Problem requirements: The copy you return must match the listing word for word and carry no pictures.

Record extracts:
__________

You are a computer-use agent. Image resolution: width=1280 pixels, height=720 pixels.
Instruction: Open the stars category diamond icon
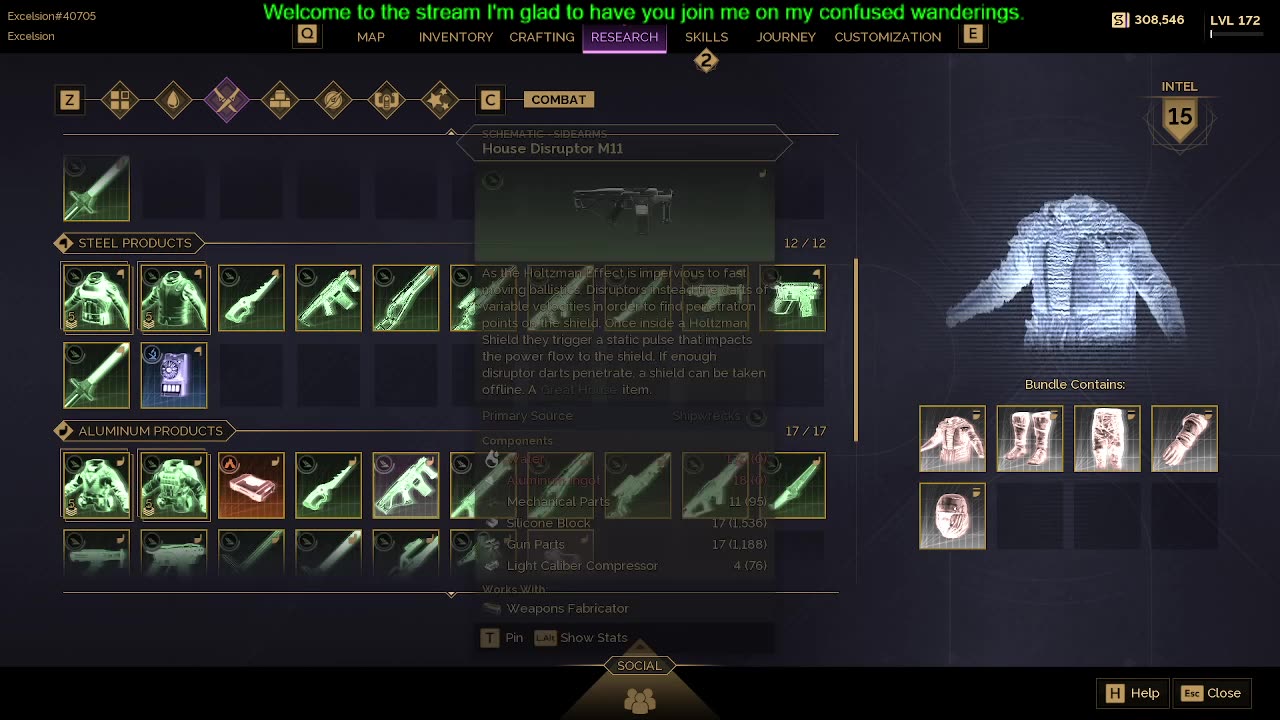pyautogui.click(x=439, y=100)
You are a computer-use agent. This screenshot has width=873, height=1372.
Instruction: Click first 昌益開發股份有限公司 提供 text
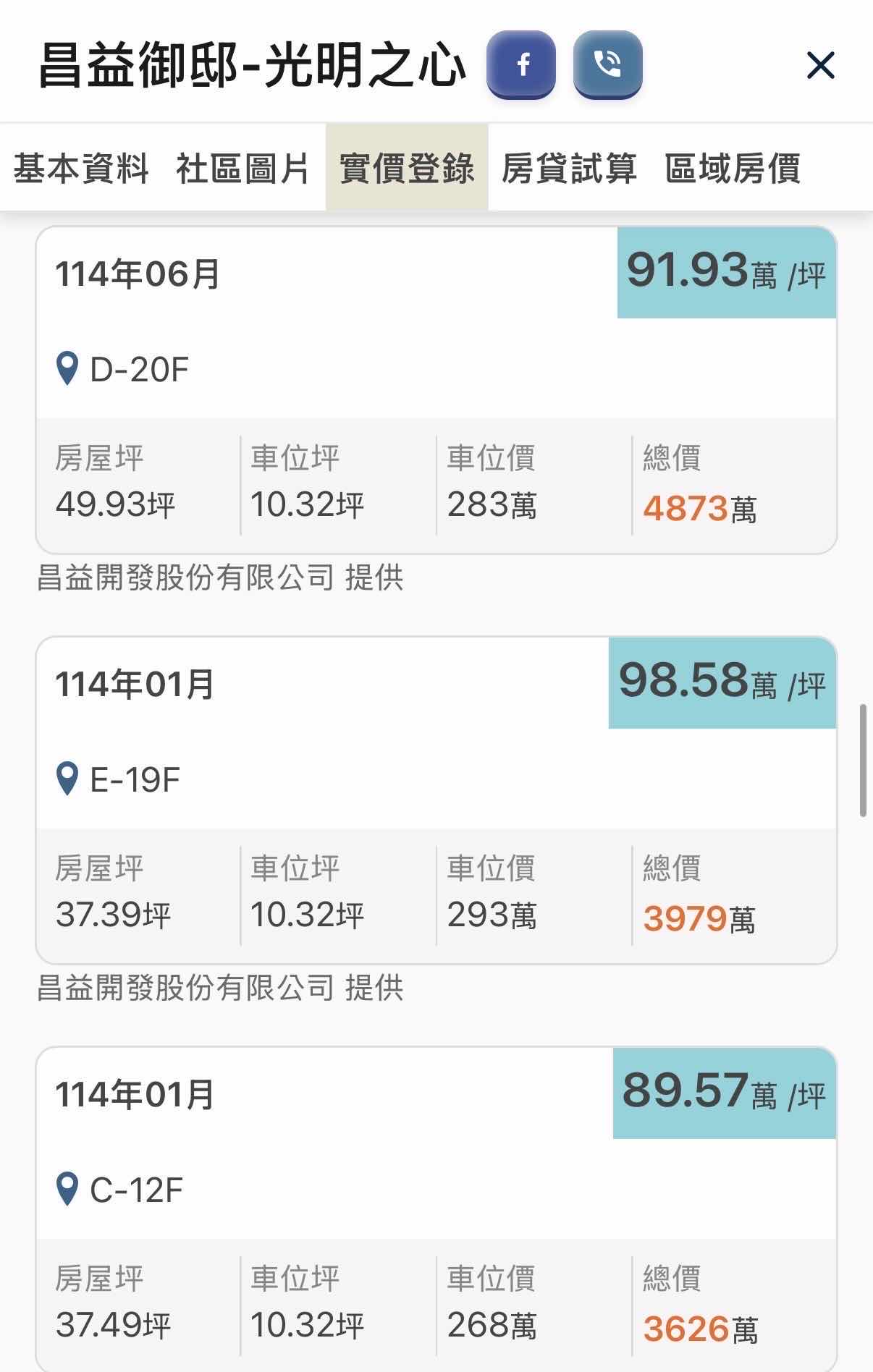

__________

Result of this exercise:
You are a computer-use agent. Image resolution: width=1280 pixels, height=720 pixels.
Instruction: Open the stars category diamond icon
pyautogui.click(x=439, y=100)
You are a computer-use agent. This screenshot has width=873, height=1372.
Instruction: Click first 昌益開發股份有限公司 提供 text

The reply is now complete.